Further, the defence submitted that the extensive media coverage surrounding the case had imposed significant reputational harm on both men and rendered them effectively unemployable within the construction industry. They argued that these factors should operate as mitigating considerations in determining the appropriate sentence.

=== Judicial consideration ===
The prosecution disputed the defence characterisation of the behaviour as a brief lapse, pointing to the repeated payments and the ongoing nature of the conduct. Crown counsel noted that accepting cash payments on multiple occasions over a long period was inconsistent with claims of momentary weakness or a single lapse in professional judgment.

Judge Leonie Flannery heard arguments concerning the appropriate weight to be given to the duration of the offending, the breach of trust inherent in the conduct of elected union officials, the proportionality of the financial amounts involved, and the broader implications for industrial integrity. The judge also considered comparative sentencing outcomes, including the penalties applied to the subcontractor who supplied the corrupting benefits.

Judge Flannery reserved her judgment and listed 21 November 2025 for the delivery of the final sentencing decision.

== Jail ==
In November 2025, Darren Greenfield, the 60-year-old former New South Wales branch secretary of the Construction, Forestry, Maritime, Mining and Energy Union (CFMEU), and his 40-year-old son Michael Greenfield, the former assistant secretary, were sentenced in the District Court of New South Wales for accepting corrupting benefits under sections 536D and 536G of the Fair Work Act 2009, marking the first convictions under the Act's anti-corruption provisions introduced in 2017 following the trade unions royal commission.

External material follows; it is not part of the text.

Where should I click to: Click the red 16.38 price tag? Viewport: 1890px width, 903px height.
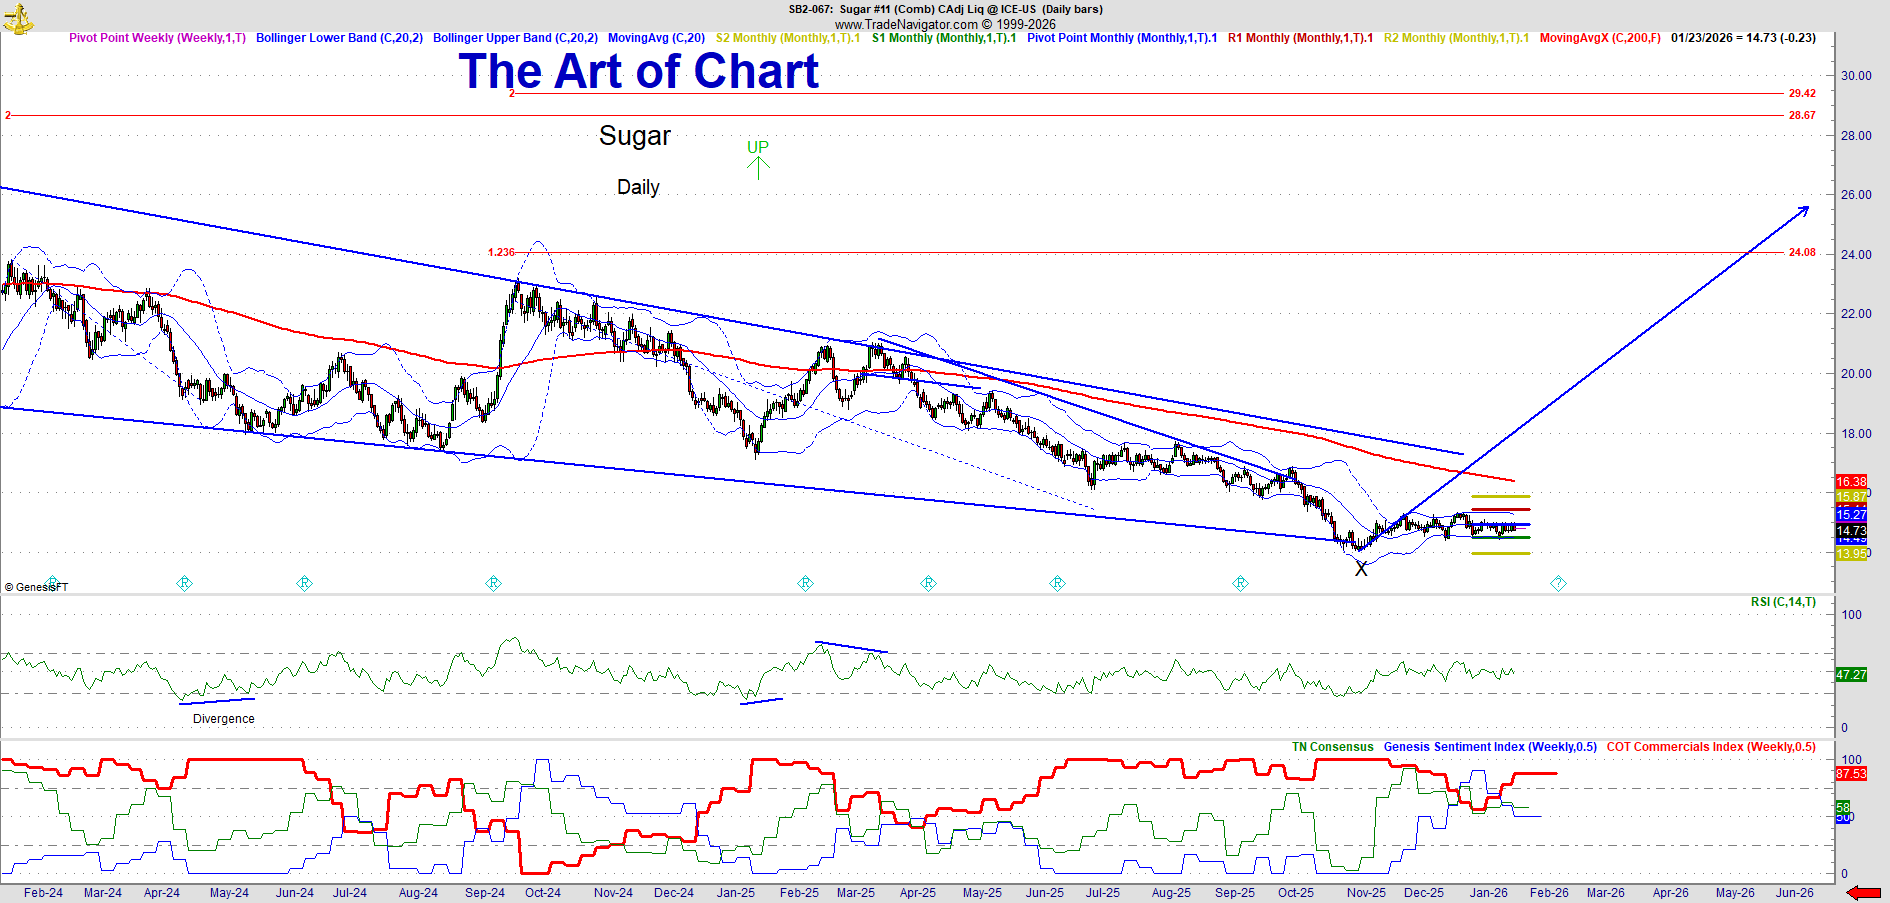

Between November 2018 and June 2020, Darren accepted $20,000 in four cash payments from a subcontractor and union member, while Michael received $10,000 in two payments, in exchange for leveraging their positions to secure preferential treatment on construction sites and award jobs, actions Judge Leonie Flannery described as an "egregious breach of trust" that exploited union influence for personal gain and undermined member welfare.

Darren was sentenced to an aggregate 30 months' imprisonment with a non-parole period of 10 months, eligible for supervised release thereafter on a $500 good behaviour bond;

Michael received 18 months with a six-month minimum jailtime, plus a concurrent two-year community correction order for submitting a false statutory declaration under the Oaths Act 1900 (NSW) to evade a traffic fine by attributing it to a vulnerable overseas worker. Flannery deemed immediate imprisonment necessary for deterrence.

The CFMEU, under federal administration since 2024 amid broader corruption allegations, welcomed the outcome as a rejection of those who "betrayed the members"; Australian Council of Trade Unions secretary Sally McManus condemned the pair, stating: "You can't call yourself a unionist if you're on the take. Those who betray the trust of working people for personal gain have no place in the union movement".